Formulation (2) is the newly proposed multiview feature selection model which can impose a sparse projection matrix from the aspects of views and features. The loss term in (2) can be rewritten as \({\sum }_{v=1}^{m} (\theta _{v})^{p} {\sum }_{i=1}^{N}\Vert \mathbf {x}_{iv}^{\top } W_{v}-\mathbf {y}^{i}\Vert _{2}\), the residual \(\Vert \mathbf {x}_{iv}^{\top } W_{v}-\mathbf {y}^{i}\Vert _{2}\) is adopted instead of the squared one \(\Vert \mathbf {x}_{iv}^{\top } W_{v}-\mathbf {y}^{i}{\Vert _{2}^{2}}\), which can induce the robustness and reduce the impact of the outliers.
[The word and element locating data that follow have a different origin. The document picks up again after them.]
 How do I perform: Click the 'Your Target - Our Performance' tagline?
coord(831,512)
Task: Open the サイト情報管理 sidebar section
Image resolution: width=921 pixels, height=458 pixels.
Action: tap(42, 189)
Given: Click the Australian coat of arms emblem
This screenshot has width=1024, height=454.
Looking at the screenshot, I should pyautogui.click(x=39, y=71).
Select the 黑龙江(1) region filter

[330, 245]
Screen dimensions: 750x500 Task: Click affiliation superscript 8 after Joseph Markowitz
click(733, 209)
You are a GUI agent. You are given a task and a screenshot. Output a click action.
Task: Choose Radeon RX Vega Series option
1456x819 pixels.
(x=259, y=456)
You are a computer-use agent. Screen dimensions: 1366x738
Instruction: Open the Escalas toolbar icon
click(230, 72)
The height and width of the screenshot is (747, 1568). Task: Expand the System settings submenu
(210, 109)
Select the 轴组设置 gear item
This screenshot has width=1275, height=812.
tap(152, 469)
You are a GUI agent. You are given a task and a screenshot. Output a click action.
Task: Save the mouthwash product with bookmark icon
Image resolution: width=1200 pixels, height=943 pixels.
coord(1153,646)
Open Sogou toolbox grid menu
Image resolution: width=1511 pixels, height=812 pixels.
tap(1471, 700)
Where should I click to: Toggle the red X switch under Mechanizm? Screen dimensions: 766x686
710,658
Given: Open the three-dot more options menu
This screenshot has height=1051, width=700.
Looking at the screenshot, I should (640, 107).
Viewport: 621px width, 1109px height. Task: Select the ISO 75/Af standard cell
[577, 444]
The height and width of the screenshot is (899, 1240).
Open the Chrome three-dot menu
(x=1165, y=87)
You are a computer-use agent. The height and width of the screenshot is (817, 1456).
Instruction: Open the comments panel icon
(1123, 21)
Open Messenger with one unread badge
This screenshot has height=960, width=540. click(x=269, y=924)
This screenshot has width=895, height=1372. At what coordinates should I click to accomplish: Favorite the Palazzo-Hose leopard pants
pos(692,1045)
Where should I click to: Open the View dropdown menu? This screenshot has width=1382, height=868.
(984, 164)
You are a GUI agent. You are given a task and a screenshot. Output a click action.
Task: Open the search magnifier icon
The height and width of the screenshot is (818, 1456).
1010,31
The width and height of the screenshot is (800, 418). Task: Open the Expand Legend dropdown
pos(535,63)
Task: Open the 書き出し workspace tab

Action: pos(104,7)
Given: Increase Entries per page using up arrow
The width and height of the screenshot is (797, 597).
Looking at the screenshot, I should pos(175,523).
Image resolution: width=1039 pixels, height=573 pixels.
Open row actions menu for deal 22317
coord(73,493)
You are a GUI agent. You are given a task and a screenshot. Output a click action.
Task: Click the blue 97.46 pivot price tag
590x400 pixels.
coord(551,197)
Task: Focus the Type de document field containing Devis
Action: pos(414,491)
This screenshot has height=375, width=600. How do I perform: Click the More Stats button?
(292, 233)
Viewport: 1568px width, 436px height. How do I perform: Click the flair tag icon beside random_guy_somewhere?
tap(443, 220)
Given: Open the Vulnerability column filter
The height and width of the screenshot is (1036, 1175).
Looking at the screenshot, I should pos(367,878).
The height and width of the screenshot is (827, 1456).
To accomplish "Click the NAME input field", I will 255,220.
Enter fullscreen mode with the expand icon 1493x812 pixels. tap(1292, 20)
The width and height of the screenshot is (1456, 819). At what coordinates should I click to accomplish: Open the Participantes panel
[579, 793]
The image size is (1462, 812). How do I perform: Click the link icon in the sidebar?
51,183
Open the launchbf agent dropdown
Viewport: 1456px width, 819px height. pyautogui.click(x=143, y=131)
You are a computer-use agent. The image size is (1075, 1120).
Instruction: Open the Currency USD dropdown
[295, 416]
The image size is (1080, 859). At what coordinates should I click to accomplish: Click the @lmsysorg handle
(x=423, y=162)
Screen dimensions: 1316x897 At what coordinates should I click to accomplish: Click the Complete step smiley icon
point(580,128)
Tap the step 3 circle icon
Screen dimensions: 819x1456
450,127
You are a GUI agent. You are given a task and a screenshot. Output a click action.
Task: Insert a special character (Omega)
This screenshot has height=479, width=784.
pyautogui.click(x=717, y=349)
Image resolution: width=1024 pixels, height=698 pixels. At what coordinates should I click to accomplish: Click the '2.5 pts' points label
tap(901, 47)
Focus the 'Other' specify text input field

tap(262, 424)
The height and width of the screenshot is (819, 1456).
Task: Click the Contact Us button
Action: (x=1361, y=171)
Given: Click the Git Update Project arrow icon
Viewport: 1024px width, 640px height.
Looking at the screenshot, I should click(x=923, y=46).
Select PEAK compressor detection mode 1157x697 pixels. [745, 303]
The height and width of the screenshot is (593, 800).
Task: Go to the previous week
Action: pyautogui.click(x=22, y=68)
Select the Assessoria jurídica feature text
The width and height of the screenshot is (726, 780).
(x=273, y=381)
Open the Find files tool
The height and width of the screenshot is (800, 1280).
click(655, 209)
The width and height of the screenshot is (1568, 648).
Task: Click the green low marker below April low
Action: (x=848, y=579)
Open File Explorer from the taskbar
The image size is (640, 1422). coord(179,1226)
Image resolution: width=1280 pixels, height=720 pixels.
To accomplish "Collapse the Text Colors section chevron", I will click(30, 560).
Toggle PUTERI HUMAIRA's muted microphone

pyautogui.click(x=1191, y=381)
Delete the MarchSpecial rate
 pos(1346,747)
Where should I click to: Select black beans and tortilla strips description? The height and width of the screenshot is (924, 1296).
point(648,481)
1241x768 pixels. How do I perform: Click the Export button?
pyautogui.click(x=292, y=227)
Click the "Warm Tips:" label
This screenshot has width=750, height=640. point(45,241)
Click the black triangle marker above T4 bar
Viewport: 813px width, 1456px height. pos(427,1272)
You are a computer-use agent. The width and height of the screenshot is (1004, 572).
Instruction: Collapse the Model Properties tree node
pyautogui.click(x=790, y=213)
In this model, one sample in different views is predicted to the same label, but the residuals vary in different views. Such a strategy has the advantage of taking both the complementary property of different views and the specificity of each view into consideration.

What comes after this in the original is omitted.